Our proposal was to try to create a bold new entry by turning the existing plaza into an outdoor room that would allow the museum to move its many program activities, functions and possibly exhibits—(essentially some of the "life" of the museum) into the plaza. We also proposed making urban connections to the surrounding public spaces—like Tollefson Plaza.
Our design was a collaborative effort. The principals in the firm acted as design critics—but the competition scheme was generated by our associate group and many of our architects—with associates Jim Friesz and Kevin Kudo-King heading the design and management of our design proposal.
While the museum is not yet releasing our entry, there will certainly be a rendering of the project in the near future—and we can get that to you as soon as TAM gives us the word they are ready to release it.
Well, yes. Concepts morph and change in the design process. That's no reason to treat the community like a child that gets obsessed with the first toy put in its hand.

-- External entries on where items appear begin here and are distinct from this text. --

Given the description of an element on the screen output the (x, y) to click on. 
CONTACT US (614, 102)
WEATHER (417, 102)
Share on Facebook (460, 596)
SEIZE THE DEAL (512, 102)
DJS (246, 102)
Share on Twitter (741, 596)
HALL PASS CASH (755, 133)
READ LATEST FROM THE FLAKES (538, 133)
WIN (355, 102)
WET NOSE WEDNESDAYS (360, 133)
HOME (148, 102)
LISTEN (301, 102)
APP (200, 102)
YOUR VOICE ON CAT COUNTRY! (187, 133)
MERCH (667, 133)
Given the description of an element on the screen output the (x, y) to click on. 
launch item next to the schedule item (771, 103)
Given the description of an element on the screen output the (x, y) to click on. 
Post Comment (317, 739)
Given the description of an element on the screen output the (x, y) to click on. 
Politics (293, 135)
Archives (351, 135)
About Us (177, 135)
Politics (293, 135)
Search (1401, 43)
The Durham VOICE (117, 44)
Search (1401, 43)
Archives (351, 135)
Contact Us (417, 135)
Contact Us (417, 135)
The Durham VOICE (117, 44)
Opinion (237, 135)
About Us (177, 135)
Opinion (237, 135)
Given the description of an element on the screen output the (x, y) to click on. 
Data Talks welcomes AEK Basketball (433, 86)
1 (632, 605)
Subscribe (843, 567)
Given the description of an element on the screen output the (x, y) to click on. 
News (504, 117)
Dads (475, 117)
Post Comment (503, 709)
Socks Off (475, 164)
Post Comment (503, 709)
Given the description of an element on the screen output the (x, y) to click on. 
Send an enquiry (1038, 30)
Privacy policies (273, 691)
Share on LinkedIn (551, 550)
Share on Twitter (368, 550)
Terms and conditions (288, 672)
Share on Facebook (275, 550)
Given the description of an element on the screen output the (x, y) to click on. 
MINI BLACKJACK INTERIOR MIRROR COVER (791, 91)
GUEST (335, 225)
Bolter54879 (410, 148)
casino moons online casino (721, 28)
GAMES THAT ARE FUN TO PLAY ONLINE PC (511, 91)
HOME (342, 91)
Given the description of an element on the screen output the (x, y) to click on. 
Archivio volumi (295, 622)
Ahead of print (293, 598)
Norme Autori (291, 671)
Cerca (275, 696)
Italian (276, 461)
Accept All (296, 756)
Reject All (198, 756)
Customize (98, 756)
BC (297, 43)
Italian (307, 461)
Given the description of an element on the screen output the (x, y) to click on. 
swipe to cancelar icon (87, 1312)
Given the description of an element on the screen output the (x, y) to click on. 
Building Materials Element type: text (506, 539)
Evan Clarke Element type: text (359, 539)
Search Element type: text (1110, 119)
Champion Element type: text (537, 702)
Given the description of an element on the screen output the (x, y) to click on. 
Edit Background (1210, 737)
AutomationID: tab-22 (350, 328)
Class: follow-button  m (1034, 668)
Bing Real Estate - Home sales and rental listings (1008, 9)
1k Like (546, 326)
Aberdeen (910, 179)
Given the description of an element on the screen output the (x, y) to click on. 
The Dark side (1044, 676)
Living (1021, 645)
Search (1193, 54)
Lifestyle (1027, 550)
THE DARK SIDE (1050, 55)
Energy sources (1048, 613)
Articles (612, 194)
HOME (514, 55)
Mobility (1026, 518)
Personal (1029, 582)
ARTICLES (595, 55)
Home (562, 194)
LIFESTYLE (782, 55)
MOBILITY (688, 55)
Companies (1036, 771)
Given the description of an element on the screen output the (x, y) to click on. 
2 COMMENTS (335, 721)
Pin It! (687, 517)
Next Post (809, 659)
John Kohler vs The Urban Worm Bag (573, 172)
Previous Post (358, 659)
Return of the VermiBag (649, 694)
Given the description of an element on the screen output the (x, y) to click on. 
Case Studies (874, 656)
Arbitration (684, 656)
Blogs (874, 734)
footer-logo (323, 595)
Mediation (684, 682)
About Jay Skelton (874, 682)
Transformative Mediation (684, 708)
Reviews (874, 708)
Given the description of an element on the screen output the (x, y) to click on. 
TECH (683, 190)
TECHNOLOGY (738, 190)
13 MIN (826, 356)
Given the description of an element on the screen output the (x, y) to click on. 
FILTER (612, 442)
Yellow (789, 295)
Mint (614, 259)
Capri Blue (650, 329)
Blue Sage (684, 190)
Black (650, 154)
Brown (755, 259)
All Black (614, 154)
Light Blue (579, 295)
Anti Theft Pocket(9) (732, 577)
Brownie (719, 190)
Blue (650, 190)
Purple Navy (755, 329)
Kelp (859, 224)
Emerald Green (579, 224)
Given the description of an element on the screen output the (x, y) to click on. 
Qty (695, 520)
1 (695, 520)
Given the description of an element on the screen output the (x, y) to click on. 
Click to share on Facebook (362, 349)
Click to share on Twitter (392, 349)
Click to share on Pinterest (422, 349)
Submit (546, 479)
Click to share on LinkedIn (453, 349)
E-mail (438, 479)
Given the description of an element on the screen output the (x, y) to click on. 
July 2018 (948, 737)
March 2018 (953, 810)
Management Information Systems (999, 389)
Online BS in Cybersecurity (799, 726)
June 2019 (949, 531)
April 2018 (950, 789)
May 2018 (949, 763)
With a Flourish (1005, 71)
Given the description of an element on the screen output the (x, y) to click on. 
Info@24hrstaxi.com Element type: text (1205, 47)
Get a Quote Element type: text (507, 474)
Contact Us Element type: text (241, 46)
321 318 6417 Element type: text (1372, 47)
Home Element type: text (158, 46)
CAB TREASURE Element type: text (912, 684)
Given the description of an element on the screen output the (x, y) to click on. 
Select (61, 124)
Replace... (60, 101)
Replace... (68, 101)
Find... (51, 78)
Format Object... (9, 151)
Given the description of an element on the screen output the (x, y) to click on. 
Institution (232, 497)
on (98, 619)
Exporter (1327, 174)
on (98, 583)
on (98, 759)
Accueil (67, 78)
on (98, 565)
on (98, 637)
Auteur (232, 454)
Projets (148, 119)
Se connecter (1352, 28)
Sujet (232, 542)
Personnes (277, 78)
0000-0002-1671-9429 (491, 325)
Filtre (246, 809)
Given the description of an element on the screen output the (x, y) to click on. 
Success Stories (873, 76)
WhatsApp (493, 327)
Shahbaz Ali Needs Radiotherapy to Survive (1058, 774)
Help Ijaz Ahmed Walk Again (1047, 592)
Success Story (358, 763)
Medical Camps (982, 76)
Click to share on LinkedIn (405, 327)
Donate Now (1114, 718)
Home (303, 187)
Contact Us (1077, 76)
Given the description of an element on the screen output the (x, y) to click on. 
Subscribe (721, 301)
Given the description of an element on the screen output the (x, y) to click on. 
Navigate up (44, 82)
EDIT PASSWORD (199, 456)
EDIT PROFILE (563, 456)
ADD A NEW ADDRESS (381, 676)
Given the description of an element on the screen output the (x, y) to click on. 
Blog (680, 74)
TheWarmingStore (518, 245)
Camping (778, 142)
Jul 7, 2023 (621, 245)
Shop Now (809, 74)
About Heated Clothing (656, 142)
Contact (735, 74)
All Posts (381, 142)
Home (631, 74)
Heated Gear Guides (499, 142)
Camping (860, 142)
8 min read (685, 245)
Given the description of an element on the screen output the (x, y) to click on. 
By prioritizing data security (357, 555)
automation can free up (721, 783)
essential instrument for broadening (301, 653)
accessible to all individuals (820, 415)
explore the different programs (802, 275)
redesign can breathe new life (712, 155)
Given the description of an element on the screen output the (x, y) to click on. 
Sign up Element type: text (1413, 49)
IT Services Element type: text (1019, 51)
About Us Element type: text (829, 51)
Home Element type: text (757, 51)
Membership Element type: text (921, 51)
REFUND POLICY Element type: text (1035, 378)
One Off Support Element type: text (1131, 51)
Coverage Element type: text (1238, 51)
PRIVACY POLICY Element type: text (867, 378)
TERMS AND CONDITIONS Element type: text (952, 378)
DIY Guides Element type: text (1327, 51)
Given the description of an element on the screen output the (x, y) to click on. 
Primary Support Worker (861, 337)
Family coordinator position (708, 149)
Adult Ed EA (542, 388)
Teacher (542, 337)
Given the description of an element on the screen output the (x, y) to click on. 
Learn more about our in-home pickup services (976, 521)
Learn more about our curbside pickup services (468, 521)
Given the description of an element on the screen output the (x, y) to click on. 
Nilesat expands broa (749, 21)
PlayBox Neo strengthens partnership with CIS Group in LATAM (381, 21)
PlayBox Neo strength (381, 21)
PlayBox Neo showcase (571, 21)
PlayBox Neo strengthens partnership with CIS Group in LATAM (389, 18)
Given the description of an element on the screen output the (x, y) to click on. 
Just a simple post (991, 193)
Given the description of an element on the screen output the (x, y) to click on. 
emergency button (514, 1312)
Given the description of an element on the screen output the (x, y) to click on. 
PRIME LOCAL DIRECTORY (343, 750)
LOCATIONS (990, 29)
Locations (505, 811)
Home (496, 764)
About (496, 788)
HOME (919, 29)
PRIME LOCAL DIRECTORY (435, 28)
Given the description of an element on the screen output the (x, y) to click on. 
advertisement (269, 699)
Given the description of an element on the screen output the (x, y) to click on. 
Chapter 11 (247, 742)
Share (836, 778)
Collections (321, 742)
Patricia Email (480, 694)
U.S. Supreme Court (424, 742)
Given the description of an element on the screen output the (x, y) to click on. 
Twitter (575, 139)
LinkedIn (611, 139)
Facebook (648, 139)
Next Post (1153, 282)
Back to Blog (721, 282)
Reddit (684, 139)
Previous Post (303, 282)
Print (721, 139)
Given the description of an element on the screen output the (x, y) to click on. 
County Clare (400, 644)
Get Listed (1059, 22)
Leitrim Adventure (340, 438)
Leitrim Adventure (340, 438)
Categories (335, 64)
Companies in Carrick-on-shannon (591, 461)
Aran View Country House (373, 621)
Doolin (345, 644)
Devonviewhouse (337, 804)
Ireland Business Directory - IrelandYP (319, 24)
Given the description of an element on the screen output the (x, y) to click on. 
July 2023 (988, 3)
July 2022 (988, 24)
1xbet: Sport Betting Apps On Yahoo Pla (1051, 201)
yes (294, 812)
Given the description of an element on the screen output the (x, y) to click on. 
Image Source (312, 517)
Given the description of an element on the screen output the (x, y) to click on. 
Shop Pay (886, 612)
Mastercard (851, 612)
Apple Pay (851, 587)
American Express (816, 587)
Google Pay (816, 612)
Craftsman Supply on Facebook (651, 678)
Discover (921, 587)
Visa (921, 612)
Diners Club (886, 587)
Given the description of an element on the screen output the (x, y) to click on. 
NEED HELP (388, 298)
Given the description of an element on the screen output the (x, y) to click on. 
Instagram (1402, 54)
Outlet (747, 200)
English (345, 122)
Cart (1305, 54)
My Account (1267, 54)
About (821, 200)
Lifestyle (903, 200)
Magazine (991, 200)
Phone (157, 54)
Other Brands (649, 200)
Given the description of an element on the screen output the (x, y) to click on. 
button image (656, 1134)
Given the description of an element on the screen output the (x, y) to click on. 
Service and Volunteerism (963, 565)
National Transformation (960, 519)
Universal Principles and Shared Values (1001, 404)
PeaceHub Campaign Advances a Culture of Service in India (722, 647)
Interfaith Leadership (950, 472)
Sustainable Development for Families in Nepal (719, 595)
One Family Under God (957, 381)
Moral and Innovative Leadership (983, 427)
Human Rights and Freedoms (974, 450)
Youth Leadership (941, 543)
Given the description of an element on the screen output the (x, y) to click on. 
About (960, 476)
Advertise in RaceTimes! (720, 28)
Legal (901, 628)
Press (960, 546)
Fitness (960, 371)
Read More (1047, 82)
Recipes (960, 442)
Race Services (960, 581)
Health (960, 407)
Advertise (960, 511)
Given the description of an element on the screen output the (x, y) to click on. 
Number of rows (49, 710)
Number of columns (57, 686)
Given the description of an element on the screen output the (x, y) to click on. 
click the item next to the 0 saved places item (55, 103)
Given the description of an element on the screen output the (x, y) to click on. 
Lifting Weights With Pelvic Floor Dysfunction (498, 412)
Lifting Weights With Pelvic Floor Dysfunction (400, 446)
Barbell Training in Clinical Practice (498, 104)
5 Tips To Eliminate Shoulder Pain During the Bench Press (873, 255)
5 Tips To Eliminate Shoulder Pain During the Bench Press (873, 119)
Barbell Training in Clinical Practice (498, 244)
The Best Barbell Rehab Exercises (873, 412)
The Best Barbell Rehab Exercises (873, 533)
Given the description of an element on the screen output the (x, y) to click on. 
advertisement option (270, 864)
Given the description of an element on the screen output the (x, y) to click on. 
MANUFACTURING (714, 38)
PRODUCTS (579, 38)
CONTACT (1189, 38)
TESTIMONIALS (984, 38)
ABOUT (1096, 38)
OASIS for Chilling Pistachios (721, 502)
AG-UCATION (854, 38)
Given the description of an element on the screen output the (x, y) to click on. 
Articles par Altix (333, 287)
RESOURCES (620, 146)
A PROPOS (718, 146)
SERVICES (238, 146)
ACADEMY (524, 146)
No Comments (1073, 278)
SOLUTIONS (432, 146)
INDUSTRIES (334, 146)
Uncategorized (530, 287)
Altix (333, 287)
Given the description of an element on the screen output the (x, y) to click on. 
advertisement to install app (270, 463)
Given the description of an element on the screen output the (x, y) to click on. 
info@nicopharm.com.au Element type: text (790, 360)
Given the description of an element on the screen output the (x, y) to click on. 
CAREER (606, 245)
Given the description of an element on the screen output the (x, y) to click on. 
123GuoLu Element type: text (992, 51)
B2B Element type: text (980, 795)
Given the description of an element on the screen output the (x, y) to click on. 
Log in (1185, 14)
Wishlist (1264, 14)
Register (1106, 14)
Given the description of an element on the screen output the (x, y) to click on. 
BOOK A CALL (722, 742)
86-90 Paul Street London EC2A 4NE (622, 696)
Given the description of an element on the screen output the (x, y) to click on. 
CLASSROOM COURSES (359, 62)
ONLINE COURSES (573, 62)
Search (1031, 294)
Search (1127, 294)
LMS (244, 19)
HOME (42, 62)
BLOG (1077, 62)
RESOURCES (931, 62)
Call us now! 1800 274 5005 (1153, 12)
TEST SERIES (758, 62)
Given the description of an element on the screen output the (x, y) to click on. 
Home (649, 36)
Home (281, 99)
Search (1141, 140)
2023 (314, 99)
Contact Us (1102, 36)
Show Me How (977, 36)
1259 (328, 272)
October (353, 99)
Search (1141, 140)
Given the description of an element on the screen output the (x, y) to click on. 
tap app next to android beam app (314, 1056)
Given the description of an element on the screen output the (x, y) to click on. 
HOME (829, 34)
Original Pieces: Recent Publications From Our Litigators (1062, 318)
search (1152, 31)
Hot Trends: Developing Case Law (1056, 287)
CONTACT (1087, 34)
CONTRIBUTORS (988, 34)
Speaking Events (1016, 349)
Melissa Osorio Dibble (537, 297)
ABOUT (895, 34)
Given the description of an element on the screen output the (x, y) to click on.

TAM director Stephanie Stebich says she plans to hold public meetings to get input from the community about what they want. But they've already made clear what they want, based on surveying TAM did in advance and posted on its blog so that architects could get a sense of how to structure their designs. The upcoming meetings—without any actual images to discuss—will be exercises in abstraction. Then, TAM will release a model and use it to fundraise the needed $3 million. And at that point, the public will probably complain about whatever it doesn't like, but the design will already be set. What a tortured process.
Nevertheless, good architecture happens in all kinds of ways and in spite of all kinds of weird obstacles. I have high hopes and am glad something is happening to TAM's infamous non-place. That building is close to my heart and it needs a front door.